Source reduction, which incorporates physical control -digging ditches and ponds in the target marsh- and biological control; placing live mosquito fish (Gambusia) in the ditches and ponds to eat mosquito larvae.
Biocontrol is the direct introduction of predators to target mosquitoes. Effective biocontrol agents include predatory fish that feed on mosquito larvae such as Gambusia affinis and other minnows and killifish. Some other biocontrol agents that have had lesser degrees of success include the predator mosquito Toxorhynchites and predator crustaceans, nematodes, and fungi. Some public agencies also employ other predators such as birds, bats, dragonflies, and frogs, but evidence of effectiveness of these agents is only anecdotal. In particular, there is no documented study that establishes that bats or purple martins consume enough mosquitoes to significantly control mosquito populations.
Also used as biological control agent are the dead spores of varieties of the natural soil bacteria Bacillus thuringiensis, especially Bt israelensis (BTI). BTI is used to interfere in the digestion systems of larvae. It can be dispersed by hand or dropped by helicopter in large areas. BTI is no longer effective after the larvae turn into pupae, because they stop eating.
At this point larviciding oils, such as Golden Bear, can be used which increase the water tension until the pupae and larvae cannot break the surface to obtain air and therefore drown. A chemical commonly used in the United States is methoprene, considered slightly toxic to larger animals, which mimics and interferes with natural growth hormones in mosquito larvae, preventing development. Methoprene is frequently distributed in time-release briquette form in breeding areas.

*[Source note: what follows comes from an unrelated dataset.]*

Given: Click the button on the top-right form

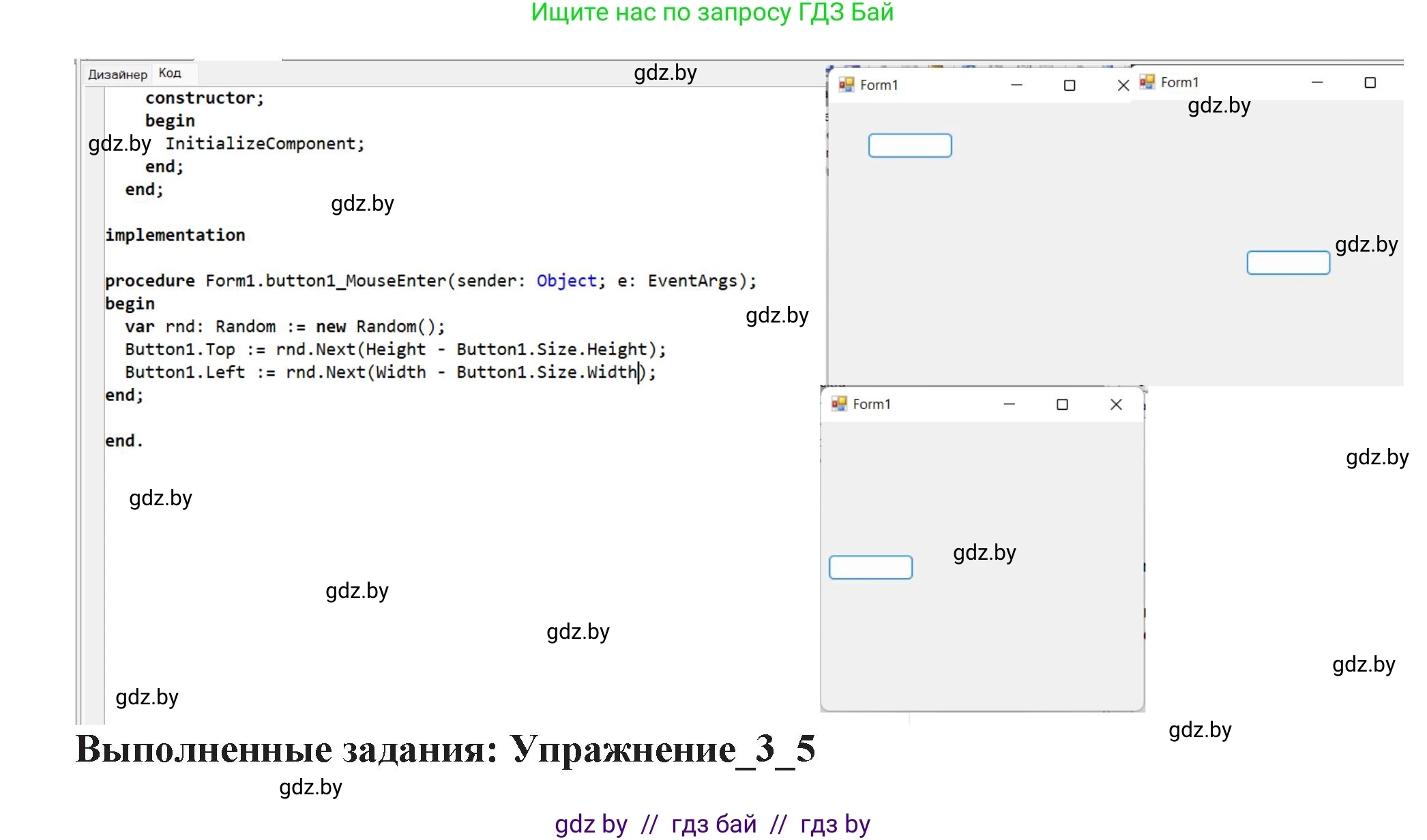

Adulticide, the ground or aerial application of chemical pesticides, is less effective than the other methods of mosquito control and is generally considered a method of last resort. Nevertheless, careful application of adulticide is considered a critical part of integrated mosquito management. For example, ultra low volume (ULV) spraying of Malathion has been used in metropolitan areas like New York City to decrease the mosquito population and prevent the spread of West Nile Virus.

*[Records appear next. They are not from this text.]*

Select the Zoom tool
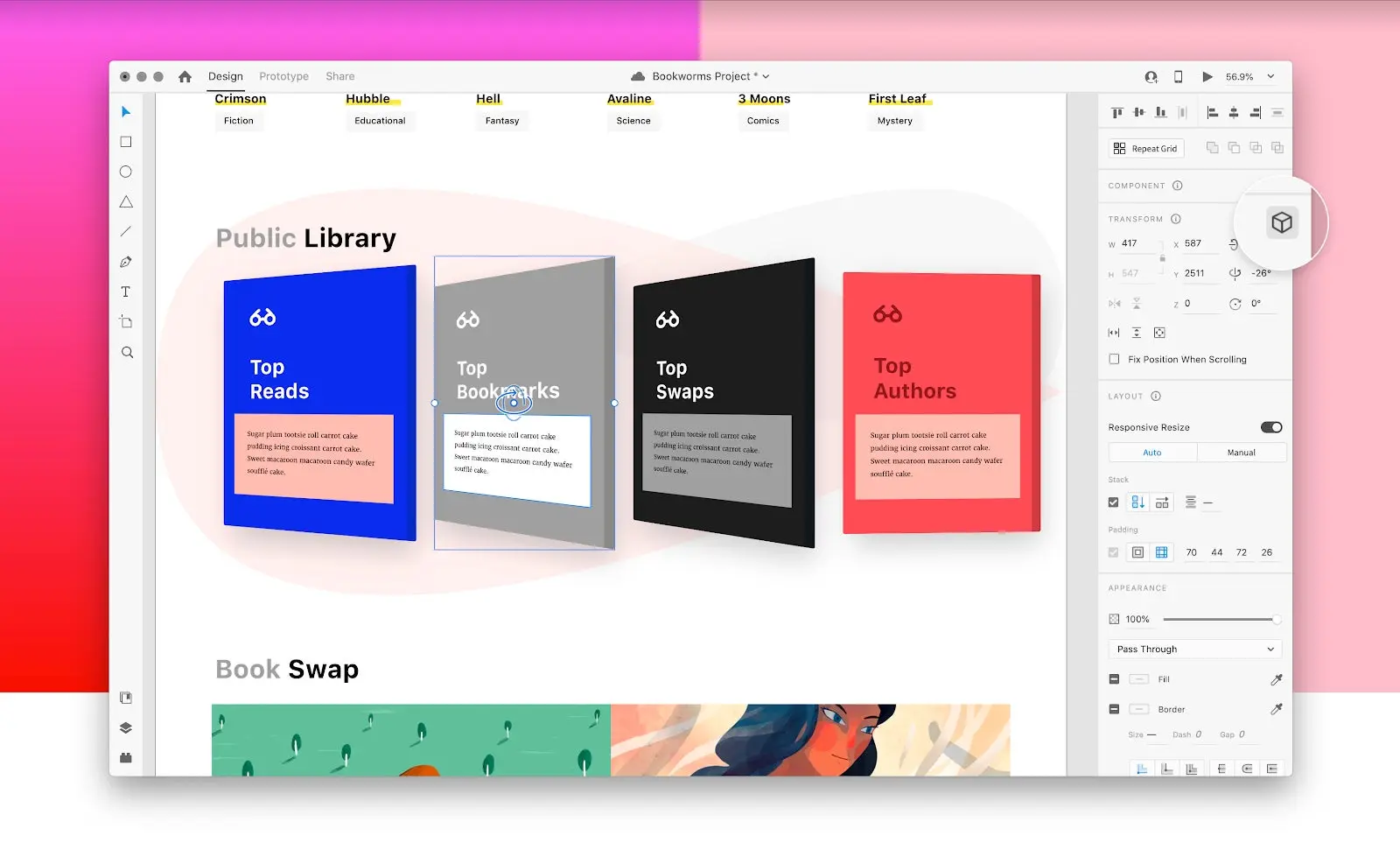Image resolution: width=1400 pixels, height=857 pixels. [126, 352]
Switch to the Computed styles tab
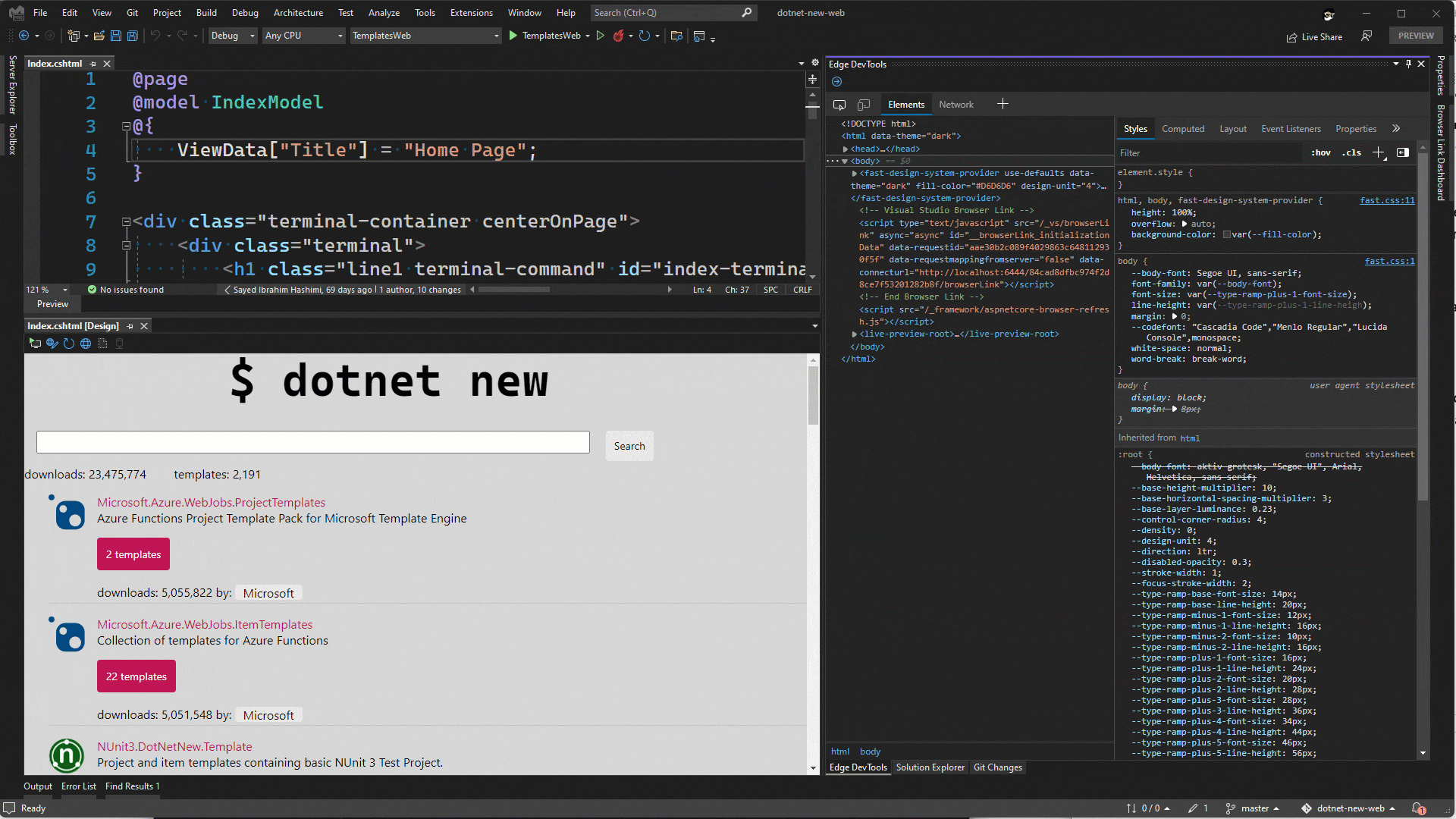This screenshot has width=1456, height=819. (1182, 129)
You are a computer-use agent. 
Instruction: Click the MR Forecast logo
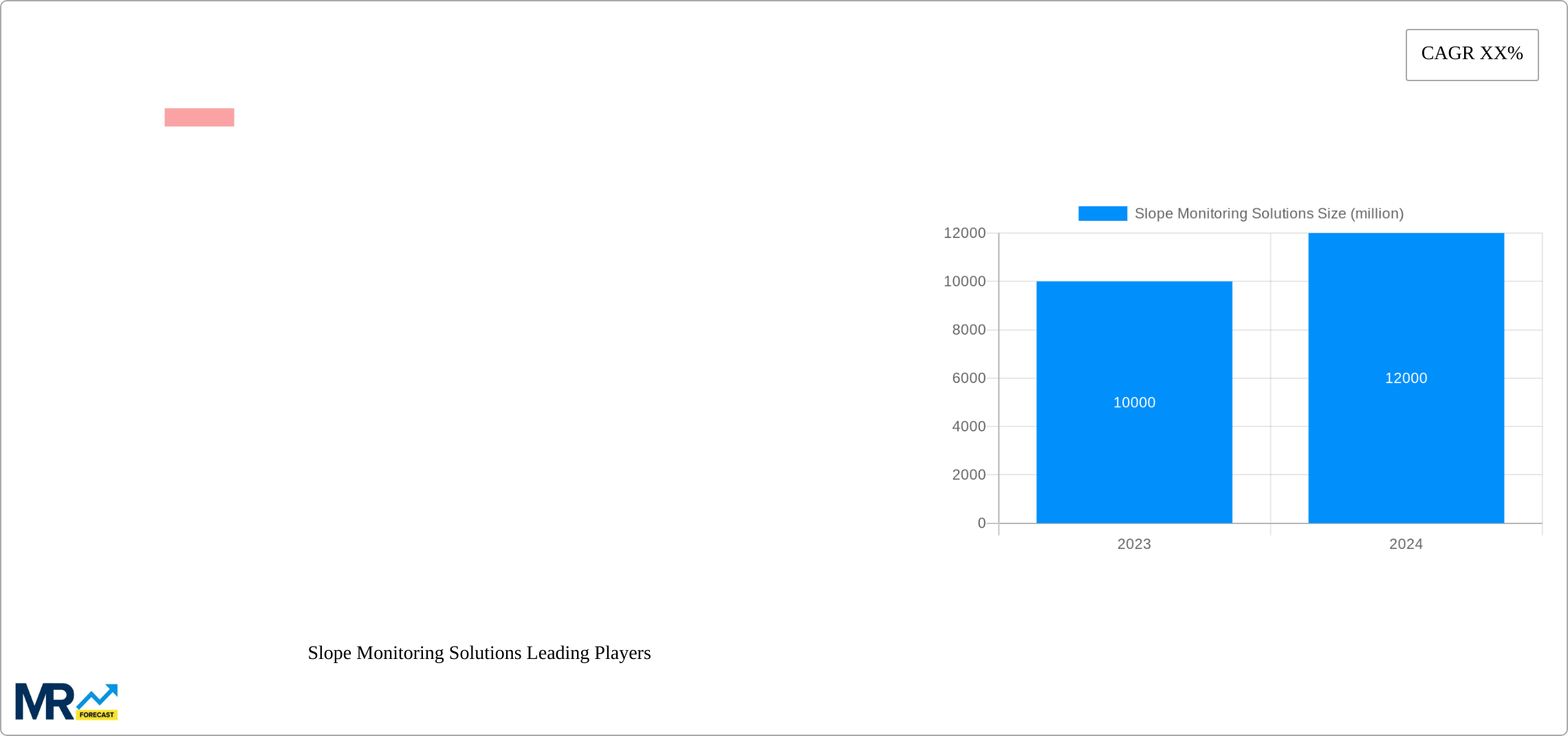click(x=67, y=700)
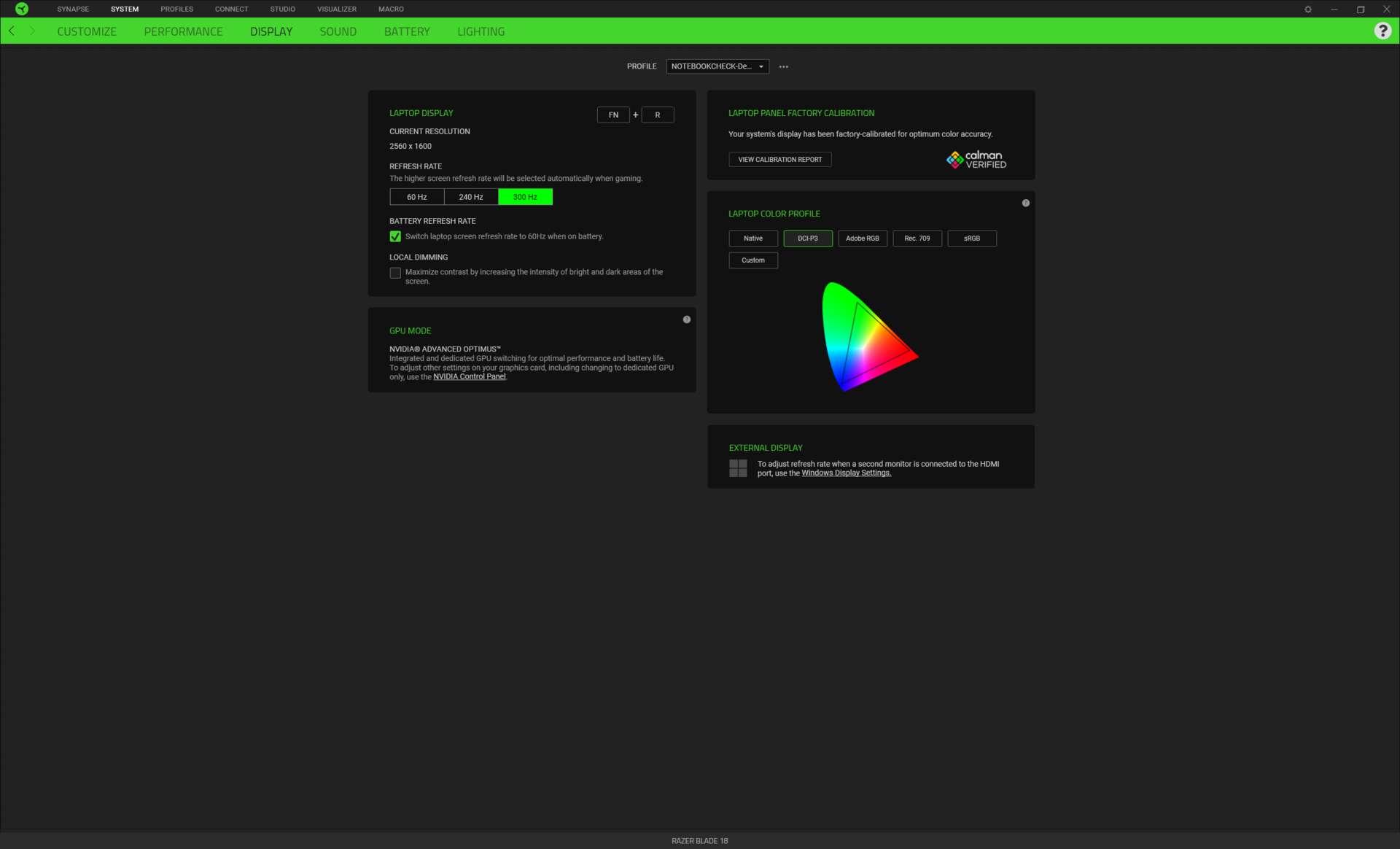Disable battery refresh rate 60Hz checkbox
Viewport: 1400px width, 849px height.
(395, 236)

Adult mosquito biological control by means of birds, bats, dragonflies and frogs has been employed by various agencies.
The most effective solutions for malaria control efforts in the third world are: mosquito nets (klamboe), insecticide-laced mosquito nets, and DDT. [3] Plain mosquito nets are cheap, they are completely effective in protecting humans within the net, they do not adversely affect the health of natural predators such as dragonflies, and do not require sophisticated public health capacity on the part of the government.

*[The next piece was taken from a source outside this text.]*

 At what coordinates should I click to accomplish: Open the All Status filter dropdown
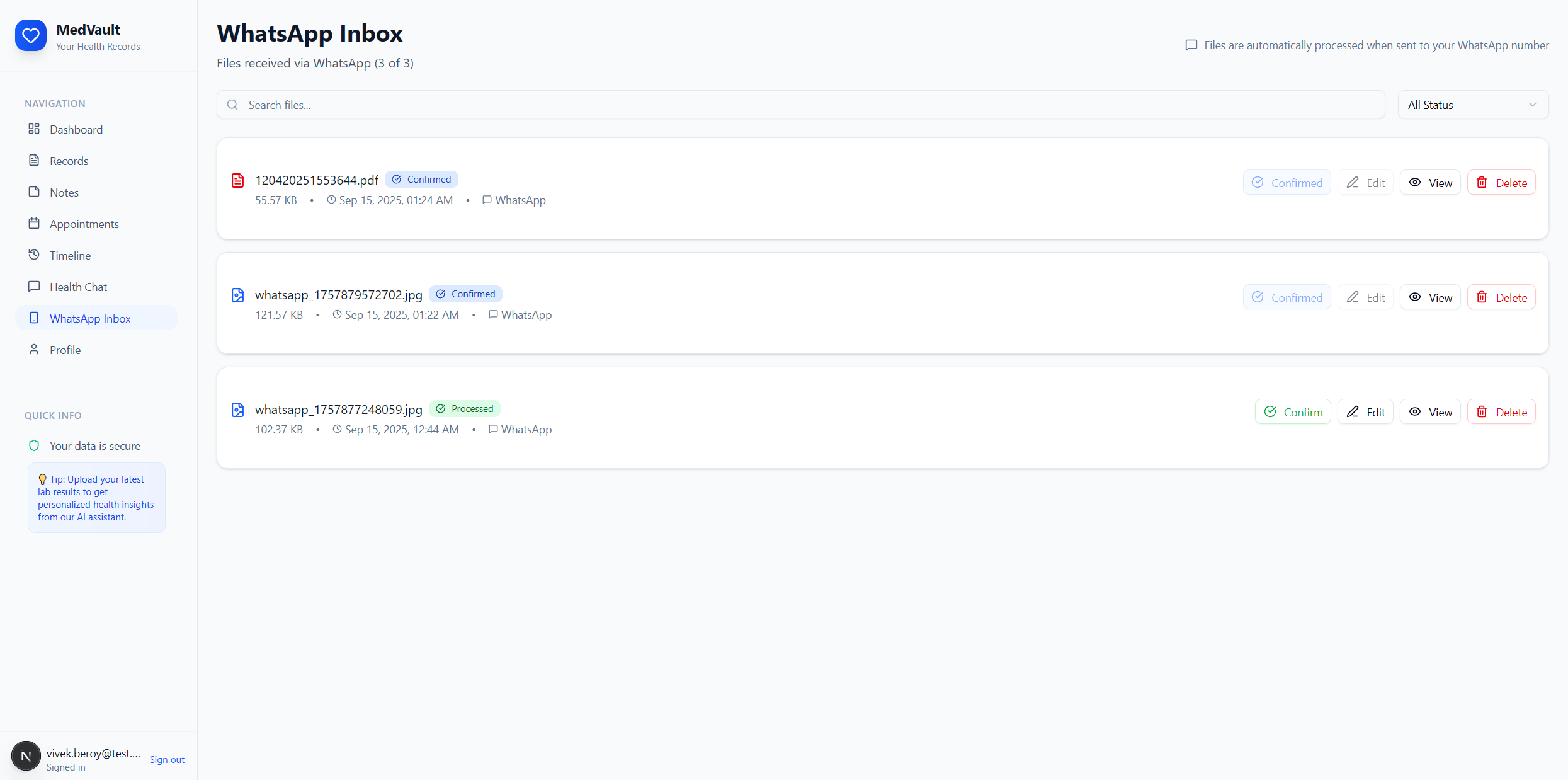(x=1472, y=105)
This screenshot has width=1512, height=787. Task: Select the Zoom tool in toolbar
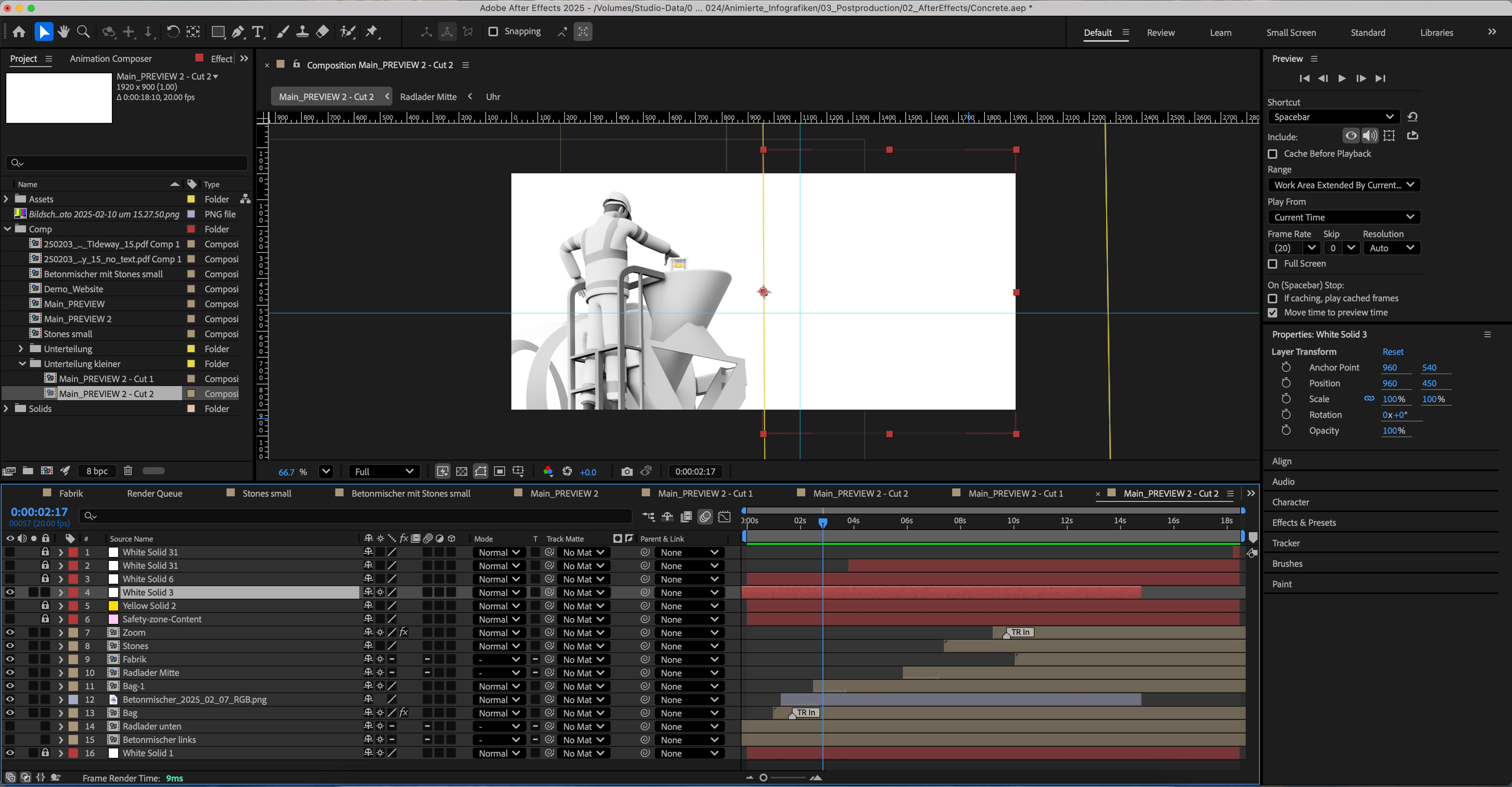[x=84, y=32]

The role of DDT in combating mosquitoes has been the subject of considerable controversy. While some argue that DDT deeply damages biodiversity, others argue that DDT is the most effective weapon in combating mosquitoes and hence malaria. While some of this disagreement is based on differences in the extent to which disease control is valued as opposed to the value of biodiversity, there is also genuine disagreement amongst experts about the costs and benefits of using DDT. Moreover, DDT-resistant mosquitoes have started to increase in numbers, especially in tropics due to mutations, reducing the effectiveness of this chemical.